Je n’allais quand même pas quitter Taïwan sans le petit article didactique de rigueur, faut pas déconner.

L’île se trouve dans la continuité directe de l’archipel japonais. Forme ovale, 370 x 140 km ; 2/3 de hautes montagnes à l’est, couvertes de forêts (point culminant à 3952 m, plus haut sommet d’Asie en dehors de l’Himalaya…) ; 1/3 de plaines à l’ouest, couvertes de cultures et d’agglomérations, où s’entassent quelques 23 millions d’habitants (5 fois la densité de la France). Pas de volcans actifs, mais des séismes fréquents (un joli 7,5 en avril…) et des typhons à l’avenant. Voilà, ça c’est pour la géographie.

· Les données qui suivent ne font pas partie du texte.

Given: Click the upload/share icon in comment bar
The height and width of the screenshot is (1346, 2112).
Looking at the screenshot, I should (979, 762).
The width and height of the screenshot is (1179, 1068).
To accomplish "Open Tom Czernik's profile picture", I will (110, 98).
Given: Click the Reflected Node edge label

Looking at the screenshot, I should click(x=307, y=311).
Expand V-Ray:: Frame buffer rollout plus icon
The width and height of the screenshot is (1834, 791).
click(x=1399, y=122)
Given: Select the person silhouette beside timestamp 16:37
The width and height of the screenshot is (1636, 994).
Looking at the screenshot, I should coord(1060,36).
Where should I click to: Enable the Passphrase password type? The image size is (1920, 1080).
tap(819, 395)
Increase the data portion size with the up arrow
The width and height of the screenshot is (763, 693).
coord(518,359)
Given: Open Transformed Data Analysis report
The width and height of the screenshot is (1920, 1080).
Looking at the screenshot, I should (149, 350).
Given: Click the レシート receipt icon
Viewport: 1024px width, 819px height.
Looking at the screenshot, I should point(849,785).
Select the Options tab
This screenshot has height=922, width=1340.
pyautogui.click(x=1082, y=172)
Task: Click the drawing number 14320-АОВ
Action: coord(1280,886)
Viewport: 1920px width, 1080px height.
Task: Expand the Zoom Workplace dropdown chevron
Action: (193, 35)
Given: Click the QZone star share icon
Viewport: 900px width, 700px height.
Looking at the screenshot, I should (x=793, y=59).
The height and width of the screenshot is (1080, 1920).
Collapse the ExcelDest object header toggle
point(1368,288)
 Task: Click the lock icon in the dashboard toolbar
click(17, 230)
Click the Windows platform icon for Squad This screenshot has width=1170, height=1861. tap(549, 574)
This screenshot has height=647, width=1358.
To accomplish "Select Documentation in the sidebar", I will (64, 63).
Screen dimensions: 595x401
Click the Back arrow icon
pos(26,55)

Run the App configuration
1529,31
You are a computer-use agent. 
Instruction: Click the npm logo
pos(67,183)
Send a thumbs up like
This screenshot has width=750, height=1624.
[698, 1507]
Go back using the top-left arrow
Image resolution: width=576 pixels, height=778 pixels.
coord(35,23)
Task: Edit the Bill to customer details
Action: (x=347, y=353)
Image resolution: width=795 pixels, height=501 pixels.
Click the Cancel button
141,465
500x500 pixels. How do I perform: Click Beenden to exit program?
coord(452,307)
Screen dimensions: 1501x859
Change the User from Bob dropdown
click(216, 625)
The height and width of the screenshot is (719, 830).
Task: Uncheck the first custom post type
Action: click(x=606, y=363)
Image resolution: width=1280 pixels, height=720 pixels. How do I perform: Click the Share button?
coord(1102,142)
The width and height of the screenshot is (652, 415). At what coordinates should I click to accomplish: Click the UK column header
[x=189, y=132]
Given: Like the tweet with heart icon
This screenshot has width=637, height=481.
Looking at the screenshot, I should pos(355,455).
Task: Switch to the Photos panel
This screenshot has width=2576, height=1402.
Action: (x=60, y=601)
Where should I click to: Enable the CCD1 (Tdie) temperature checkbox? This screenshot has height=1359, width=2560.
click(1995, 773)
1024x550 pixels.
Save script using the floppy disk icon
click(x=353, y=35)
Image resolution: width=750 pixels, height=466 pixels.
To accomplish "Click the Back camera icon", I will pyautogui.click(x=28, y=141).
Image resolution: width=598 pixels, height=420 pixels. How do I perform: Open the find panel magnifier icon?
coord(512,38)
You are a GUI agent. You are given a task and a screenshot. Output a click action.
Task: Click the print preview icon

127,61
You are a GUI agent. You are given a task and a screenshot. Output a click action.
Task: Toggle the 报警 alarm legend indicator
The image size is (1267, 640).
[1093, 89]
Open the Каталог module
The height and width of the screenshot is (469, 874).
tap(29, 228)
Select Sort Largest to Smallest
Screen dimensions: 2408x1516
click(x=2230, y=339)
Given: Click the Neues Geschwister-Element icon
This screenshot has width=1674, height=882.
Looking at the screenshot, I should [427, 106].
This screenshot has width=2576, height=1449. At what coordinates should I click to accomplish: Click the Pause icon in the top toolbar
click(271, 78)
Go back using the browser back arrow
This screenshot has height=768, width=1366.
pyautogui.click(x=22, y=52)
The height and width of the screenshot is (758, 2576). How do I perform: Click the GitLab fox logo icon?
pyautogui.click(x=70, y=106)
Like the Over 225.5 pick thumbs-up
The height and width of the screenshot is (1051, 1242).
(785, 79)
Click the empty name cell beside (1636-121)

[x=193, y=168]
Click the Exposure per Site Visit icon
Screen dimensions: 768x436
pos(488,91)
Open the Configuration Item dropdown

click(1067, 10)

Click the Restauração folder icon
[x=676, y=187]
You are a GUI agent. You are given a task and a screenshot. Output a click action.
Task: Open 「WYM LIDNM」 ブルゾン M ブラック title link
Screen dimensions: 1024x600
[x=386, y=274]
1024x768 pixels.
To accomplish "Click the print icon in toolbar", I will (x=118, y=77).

Du côté de l’histoire, c’est plutôt récent. Pendant fort longtemps, l’île n’est occupée que par quelques groupes d’aborigènes, des tribus d’origine austronésienne qui vivotent tranquillement dans leur coin. Les Chinois semblent en avoir connaissance, mais ont pour le moment bien assez de place sur le continent, pas besoin d’aller défricher au large. Côté européen, ce sont les navigateurs portugais qui découvrent le coin en 1542, et nommeront l’île « Formosa » (nom qui restera en usage jusqu’à récemment). Chose étonnante, ils n’essayeront pas de la coloniser. Ce sont en revanche les Japonais qui tentent leur chance début XVIIème, mais ils se font repousser par les locaux, qui semblent préférer leur vie fruste aux bienfaits de la civilisation… Et ce seront finalement les Hollandais de la Compagnie des Indes qui s’implanteront les premiers sur l’île à partir de 1624. Voilà, Taiwan vient de rentrer dans l’histoire.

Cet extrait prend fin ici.